Playoff picking, but not grinning
Our writer boldly holds forth on the Yankees, the Mariners and the most hideous uniforms in baseball, and asks himself, "How many times can you be wrong about one team?"
By King Kaufman
Oct. 16, 2001 | Boy, don't all those people who wrote off the New York Yankees after they lost the first two to the Oakland A's feel silly now. You know who you are. The A's were the best team in baseball in the second half. They were going back for two games in Oakland, where they'd beaten the Yankees six straight times and won their last 17 in a row. All they needed was one win over the fading, aging, hurting Yanks. No problem. Next?
Except the Yankees got off the canvas and won both of those games, forcing the A's to fly back to New York for Game 5 with the kind of bounce in their step usually used by the condemned walking the last mile. The A's spent Monday night bumbling in the field and stumbling on the bases, and the Yankees moved on again.
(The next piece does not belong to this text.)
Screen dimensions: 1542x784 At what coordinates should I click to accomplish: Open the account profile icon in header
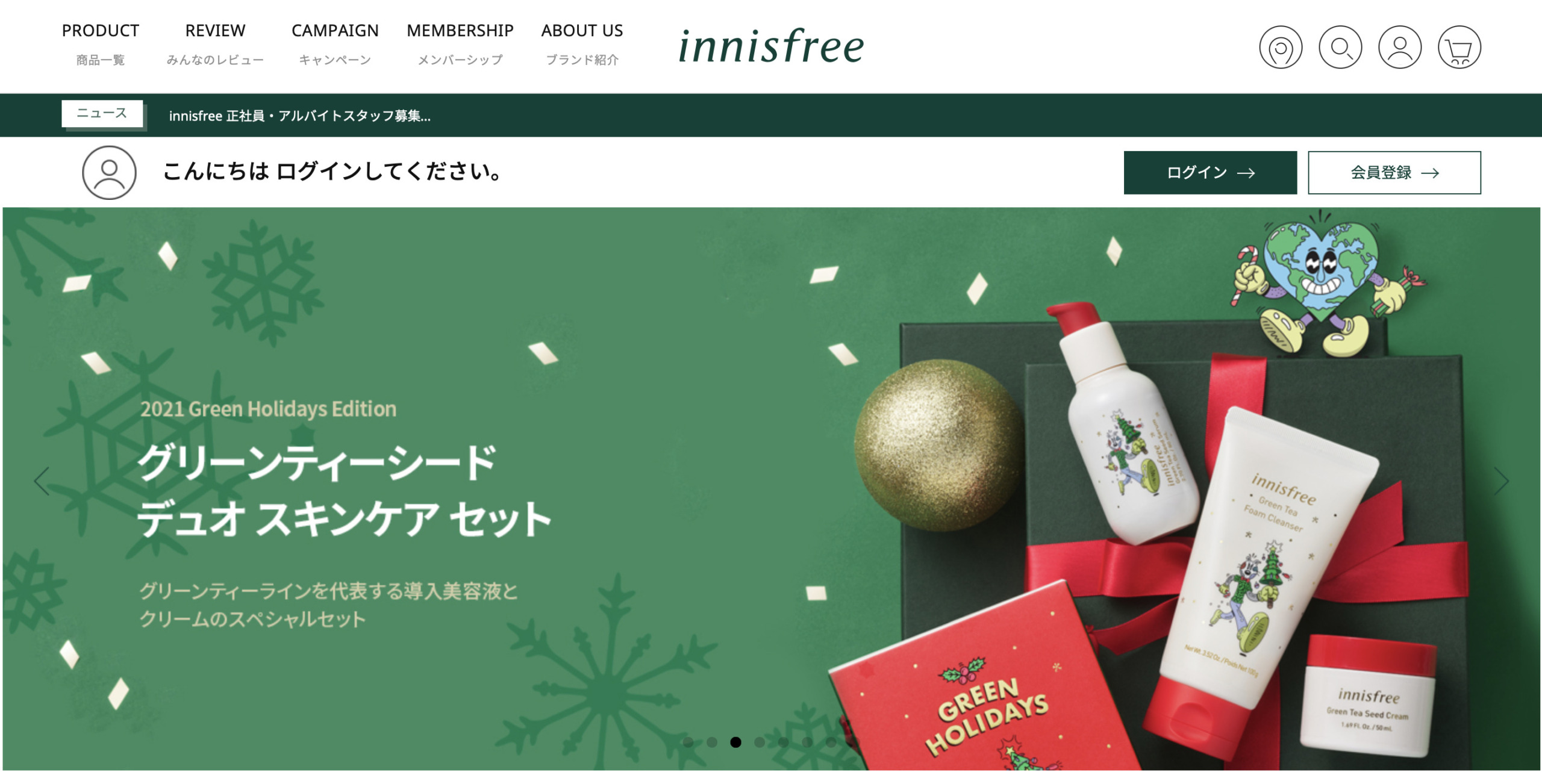pos(1399,47)
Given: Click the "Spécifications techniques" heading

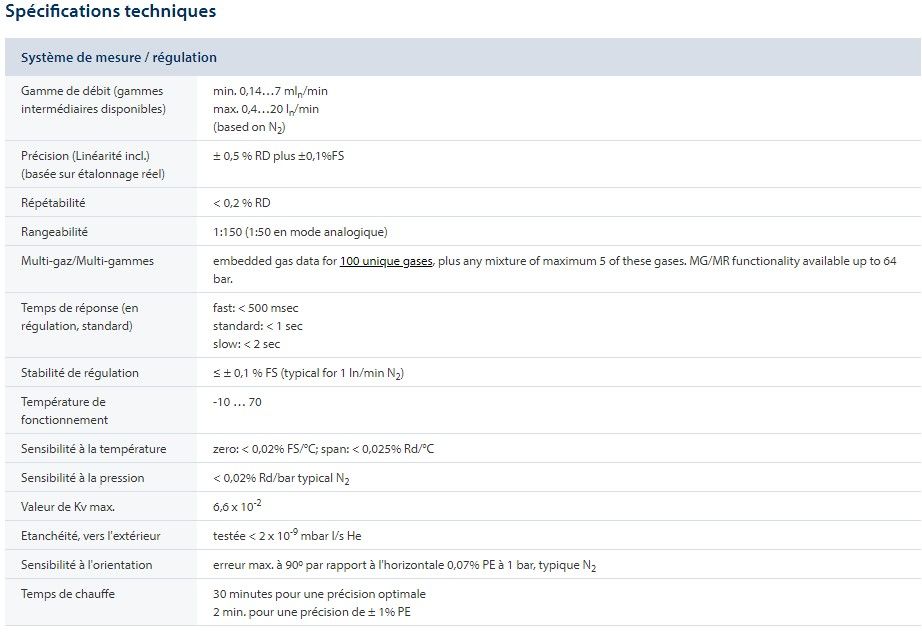Looking at the screenshot, I should [x=110, y=12].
And what about all of you who wrote off the Seattle Mariners, down two games to one after taking a 17-2 shellacking from the Cleveland Indians in Game 3 Saturday? You know who you are too. Silly.
So, now that we're all feeling sufficiently silly, and some of us doubly so, let's take a look at the League Championship Series, and I don't mean a look through the MasterCard Fan Cam, about which: What the heck is that about? Does the MasterCard Fan Cam purposely seek out nondescript-looking people who are staring into space? Do no pretty women attend baseball games anymore? Are there no dancing fools with big pot bellies and no shirt? Is there perchance a cute toddler in the stands? Hey, Jim, here comes the Fan Cam: Put on your brown sweater and your glazed look.
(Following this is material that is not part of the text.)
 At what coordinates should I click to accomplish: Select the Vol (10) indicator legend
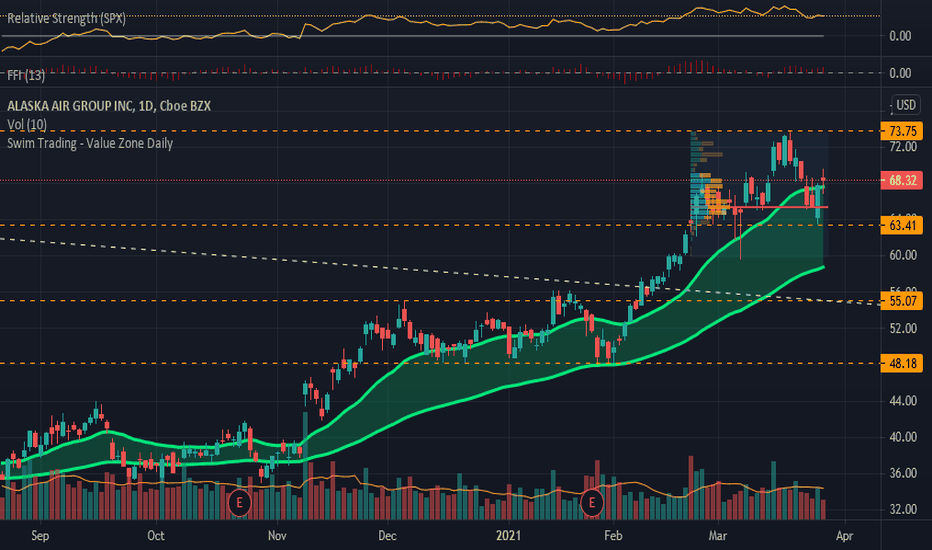click(27, 125)
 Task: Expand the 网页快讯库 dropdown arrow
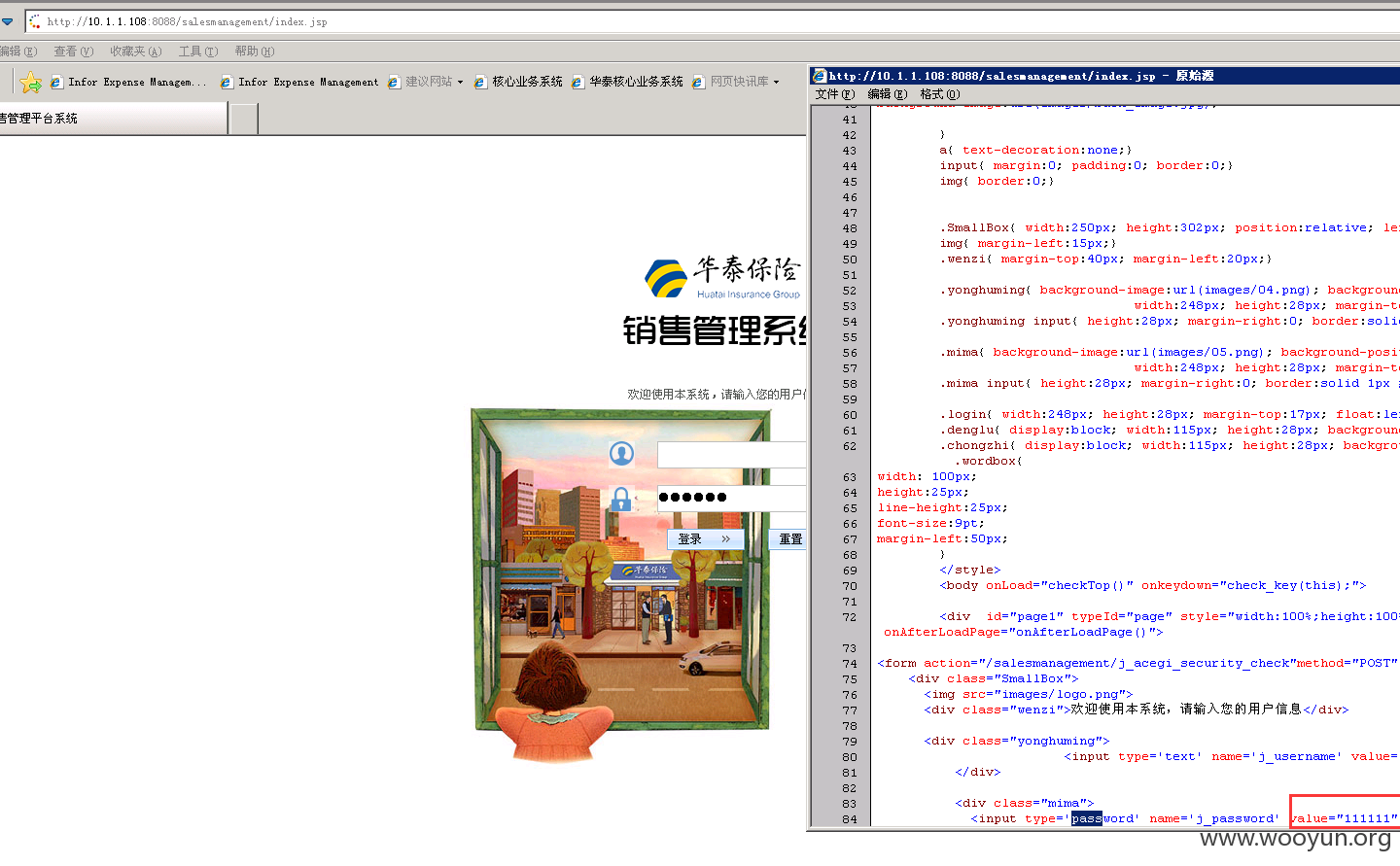click(776, 83)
But I digress. It's the Atlanta Braves vs. the Arizona Diamondbacks in the National League, starting Tuesday, and the Mariners vs. the Yankees in the American League, starting Wednesday.
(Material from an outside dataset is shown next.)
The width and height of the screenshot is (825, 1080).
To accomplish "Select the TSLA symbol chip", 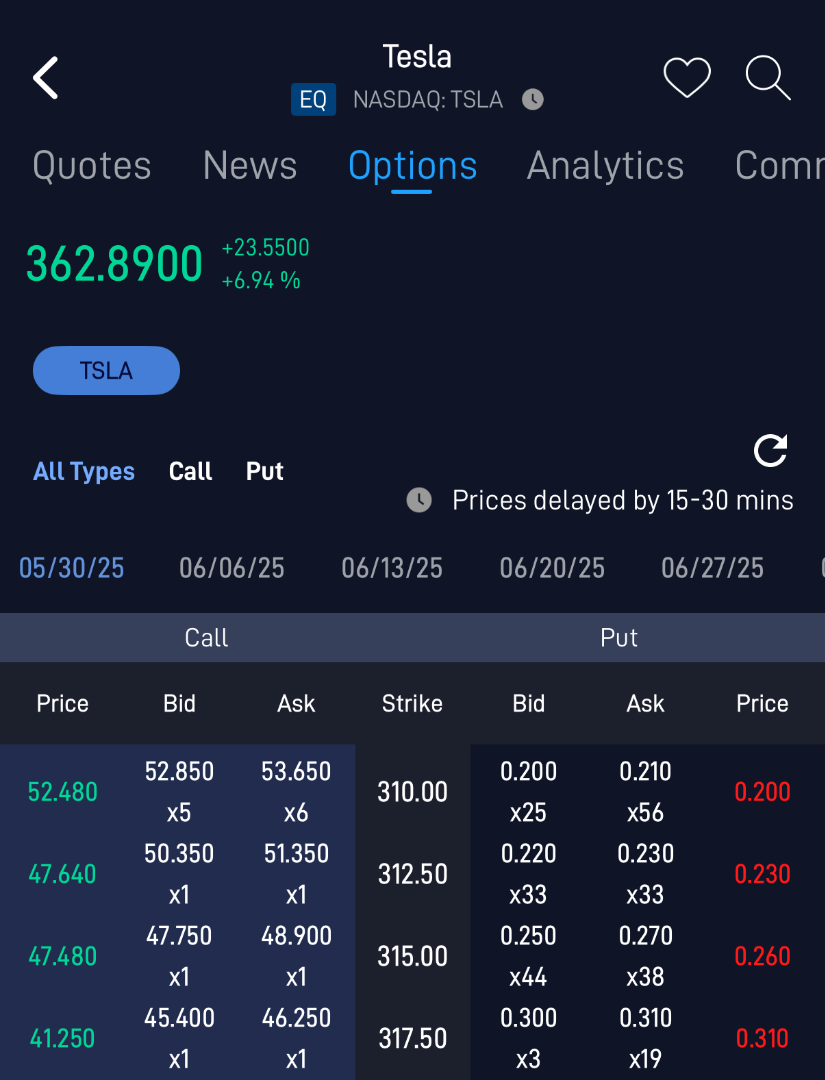I will coord(106,371).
Arizona and Atlanta may be first in the National League alphabetically but they were only third and tied for fifth this year on the field. They were good enough, though, to knock off, respectively, St. Louis and Houston, who tied for the best record in the league.
The Astros, who limped into the postseason by losing nine of their last 12, somehow managed to go downhill from that slide and didn't even put up a little bit of a fight against the Braves, who had braved a tepid pennant race against the Phillies, a race between teams so mediocre that when they played seven crucial games against each other down the stretch, attendance failed to reach 30,000 five times, and never reached 33,000. Sure, Atlanta fans are blasé and Philadelphia has an awful stadium, but I prefer to think it has more to do with the fact that people know a crappy product when they see it.
Those Braves, the crappy ones, the ones who had gone a scintillating 10-10 in the stretch run, were nowhere to be found against Houston. Instead, the old Braves showed up, the ones whose pitching dominated the '90s, at least until World Series time. Atlanta pitchers gave up six runs, five of them earned, on 19 hits in the three games. Bye-bye, Houston.